An answer containing what to change would be awesome. -=)

I think you're interpreting the .obj format in the wrong way. Have a look at this document.
Basically the indices for your faces into the vertexCoords should be the first ints.
Each face is defined by indices in a format like this:
f v1/t1/n1 v2/t2/n2 v3/t3/n3
Where the v's are vertex indices, the t's are texture coordinate indices and the n's are normal indices.
So for this line (which defines a single face/triangle)
f 1//1 2//1 3//1
the vertex indices would be 1,2,3and the normal indices 1,1,1.
You have no texture coordinates, so no indices there and hence the double slash.
Keep in mind that the indices for the vertices that make up a face and the indices of the associated normals are different. So you will have to create two sets of indices. (See my edit below about glDrawElements though)

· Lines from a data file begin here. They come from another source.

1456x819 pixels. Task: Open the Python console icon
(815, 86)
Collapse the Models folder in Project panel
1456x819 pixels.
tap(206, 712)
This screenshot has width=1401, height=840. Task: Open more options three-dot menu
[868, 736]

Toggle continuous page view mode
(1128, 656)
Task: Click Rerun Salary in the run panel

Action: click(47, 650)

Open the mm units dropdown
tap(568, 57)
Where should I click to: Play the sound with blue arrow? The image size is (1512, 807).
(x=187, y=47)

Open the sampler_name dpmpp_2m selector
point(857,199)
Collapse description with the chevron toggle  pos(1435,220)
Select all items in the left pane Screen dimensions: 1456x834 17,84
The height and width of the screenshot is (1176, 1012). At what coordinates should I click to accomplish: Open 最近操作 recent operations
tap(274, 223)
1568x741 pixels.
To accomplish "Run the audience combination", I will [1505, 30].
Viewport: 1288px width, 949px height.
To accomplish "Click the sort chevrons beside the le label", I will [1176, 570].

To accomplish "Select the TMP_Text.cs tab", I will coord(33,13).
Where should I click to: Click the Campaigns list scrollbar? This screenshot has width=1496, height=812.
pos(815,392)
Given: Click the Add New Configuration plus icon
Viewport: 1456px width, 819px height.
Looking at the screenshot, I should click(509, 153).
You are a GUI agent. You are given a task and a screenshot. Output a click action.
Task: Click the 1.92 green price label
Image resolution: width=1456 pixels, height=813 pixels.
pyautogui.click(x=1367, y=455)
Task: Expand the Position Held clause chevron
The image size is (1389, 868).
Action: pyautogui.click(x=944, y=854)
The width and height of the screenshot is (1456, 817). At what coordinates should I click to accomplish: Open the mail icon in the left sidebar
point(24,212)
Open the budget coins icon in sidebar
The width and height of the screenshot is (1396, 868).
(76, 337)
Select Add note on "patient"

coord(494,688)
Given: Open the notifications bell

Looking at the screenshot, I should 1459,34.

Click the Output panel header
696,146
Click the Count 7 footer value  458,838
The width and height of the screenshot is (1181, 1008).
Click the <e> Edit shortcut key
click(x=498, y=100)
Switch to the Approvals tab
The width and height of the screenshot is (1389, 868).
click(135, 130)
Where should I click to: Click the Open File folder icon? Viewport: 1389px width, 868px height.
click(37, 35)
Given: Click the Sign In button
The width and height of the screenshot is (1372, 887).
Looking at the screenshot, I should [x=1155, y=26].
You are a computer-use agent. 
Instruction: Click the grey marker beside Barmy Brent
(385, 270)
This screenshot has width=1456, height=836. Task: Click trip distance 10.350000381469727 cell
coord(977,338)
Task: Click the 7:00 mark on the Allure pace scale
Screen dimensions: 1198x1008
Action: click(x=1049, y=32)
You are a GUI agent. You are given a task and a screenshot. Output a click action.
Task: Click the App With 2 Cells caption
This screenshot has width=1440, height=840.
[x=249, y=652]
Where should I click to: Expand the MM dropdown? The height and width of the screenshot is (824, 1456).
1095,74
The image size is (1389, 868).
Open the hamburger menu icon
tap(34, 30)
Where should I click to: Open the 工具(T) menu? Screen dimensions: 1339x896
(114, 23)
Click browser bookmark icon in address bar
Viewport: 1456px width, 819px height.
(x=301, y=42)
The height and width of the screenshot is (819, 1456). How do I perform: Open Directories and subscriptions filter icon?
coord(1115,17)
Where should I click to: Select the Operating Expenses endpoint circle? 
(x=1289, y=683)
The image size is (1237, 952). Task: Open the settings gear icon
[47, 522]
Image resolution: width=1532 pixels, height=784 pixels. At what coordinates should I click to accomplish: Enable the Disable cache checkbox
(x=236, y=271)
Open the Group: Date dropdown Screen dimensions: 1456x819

Another minor detail is to keep in mind that .obj files start counting with indices at 1, although that might be (an probably is) the 0th value in your array. So you'll have to account for that (i.e. subtract 1 from all index values).
Edit:
Looking at your code I see you're using glDrawElements. From what I know (but correct me if I'm wrong) this doesn't allow you to have multiple (different) sets of indices for vertices, texcoords and normals. So you will have to change your normal data to match the same indices as you have for your vertices.